Quoted passage ::
In summary, through the integration of high-resolution molecular and epidemiologic data sets, we have built on previous large-scale analyses of health care networks (912) and demonstrate how individual transfer events can lead to regional spread of an emerging multidrug-resistant organism (in this case, CRKP). We expect that future genomic-epidemiologic investigations encompassing larger health care networks and considering endemic pathogens will further improve our understanding of how multidrug-resistant organisms permeate health care systems, which will help to guide interventions to eradicate them.


Study design

This study was a retrospective genomic epidemiologic investigation of a regional outbreak of CRKP. The objectives of the study were (i) to evaluate the capacity of whole-genome sequencing to delineate interfacility transmission pathways for multidrug-resistant organisms, (ii) to compare genomic and patient-sharing networks to evaluate the role of patient movement in mediating the regional spread of CRKP, and (iii) to evaluate the potential for genomic surveillance of high-priority multidrug-resistant organisms to lead to actionable insights.

Whole-genome sequencing

DNA was extracted with the MoBio PowerMag Microbial DNA kit and prepared for sequencing on an Illumina MiSeq instrument using the NEBNext Ultra kit and sample-specific barcoding. Library preparation and sequencing were performed at the Center for Microbial Systems at the University of Michigan. Quality of reads was assessed with FastQC (21), and Trimmomatic (22) was used for trimming adapter sequences and low-quality bases. Assemblies were performed using the A5 pipeline with default parameters (23).

Variants were identified by (i) mapping filtered reads to the assembled H-1 genome (see table S2) using the Burrows-Wheeler short-read aligner, (ii) discarding polymerase chain reaction duplicates with Picard, and (iii) calling variants with SAMtools and bcftools. Variants were filtered from raw results using GATK’s VariantFiltration (QUAL, >100; MQ, >50; >10 reads supporting variant; and FQ, <0.025). In addition, a custom python script was used to filter out single-nucleotide variants that were (i) <5 base pairs (bp) in proximity to indels, (ii) <10 bp in proximity to another variant, (iii) not present in the core genome, or (iv) in a recombinant region identified by Gubbins (fig. S5) (24). Large genomic deletions were identified from mapped reads using bedtools, with 5-kb nonoverlapping windows. For purposes of phylogenetic analyses, contiguous windows showing the same pattern of presence and absence across all genomes were consolidated to single deletion events.

Phylogenetic analysis

Maximum likelihood trees were constructed with variants and indels in RAxML (25) by performing a partitioned analysis wherein variants were modeled with a general-time reversible (GTR) model and indels as uncorrelated binary characters. Bootstrap analysis was performed with the number of bootstrap replicates determined using the bootstrap convergence test and the autoMRE convergence criteria (-N autoMRE). Bootstrap support values were overlaid on the best-scoring tree identified during rapid bootstrap analysis (-f a).

(Collected data)

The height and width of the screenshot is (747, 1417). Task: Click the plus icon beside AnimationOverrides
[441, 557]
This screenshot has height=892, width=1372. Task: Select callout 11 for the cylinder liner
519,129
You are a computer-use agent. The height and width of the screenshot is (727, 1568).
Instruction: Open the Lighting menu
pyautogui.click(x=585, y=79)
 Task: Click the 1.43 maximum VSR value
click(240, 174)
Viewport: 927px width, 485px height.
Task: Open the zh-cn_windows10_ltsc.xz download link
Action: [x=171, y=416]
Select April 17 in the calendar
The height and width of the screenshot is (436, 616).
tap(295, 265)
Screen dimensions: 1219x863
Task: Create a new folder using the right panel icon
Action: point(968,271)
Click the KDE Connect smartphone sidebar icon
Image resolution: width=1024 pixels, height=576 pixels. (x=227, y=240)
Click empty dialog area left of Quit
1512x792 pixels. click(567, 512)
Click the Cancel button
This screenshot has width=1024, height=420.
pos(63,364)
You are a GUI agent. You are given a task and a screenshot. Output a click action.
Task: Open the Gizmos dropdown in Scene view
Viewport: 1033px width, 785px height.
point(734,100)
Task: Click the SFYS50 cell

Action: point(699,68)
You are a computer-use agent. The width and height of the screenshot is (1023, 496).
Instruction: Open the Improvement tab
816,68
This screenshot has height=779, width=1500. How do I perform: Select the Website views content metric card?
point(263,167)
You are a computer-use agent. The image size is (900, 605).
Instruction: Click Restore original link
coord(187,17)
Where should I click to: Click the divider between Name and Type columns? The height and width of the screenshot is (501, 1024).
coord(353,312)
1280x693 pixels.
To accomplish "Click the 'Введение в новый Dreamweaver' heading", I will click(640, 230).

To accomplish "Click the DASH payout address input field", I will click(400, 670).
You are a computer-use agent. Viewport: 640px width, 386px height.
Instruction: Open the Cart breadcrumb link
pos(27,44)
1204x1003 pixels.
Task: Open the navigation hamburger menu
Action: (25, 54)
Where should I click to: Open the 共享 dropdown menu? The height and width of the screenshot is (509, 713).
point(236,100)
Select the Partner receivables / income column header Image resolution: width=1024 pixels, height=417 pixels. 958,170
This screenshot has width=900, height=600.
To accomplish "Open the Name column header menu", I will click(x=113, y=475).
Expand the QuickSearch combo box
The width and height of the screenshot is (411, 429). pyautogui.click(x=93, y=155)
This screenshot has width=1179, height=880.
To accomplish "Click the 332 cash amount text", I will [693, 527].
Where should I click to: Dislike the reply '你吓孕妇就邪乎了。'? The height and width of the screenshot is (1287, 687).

Assignment :: Could you copy word for word the part of the CRKP outbreak text from "DNA was extracted" to "default parameters (23)."?

Result below ::
DNA was extracted with the MoBio PowerMag Microbial DNA kit and prepared for sequencing on an Illumina MiSeq instrument using the NEBNext Ultra kit and sample-specific barcoding. Library preparation and sequencing were performed at the Center for Microbial Systems at the University of Michigan. Quality of reads was assessed with FastQC (21), and Trimmomatic (22) was used for trimming adapter sequences and low-quality bases. Assemblies were performed using the A5 pipeline with default parameters (23).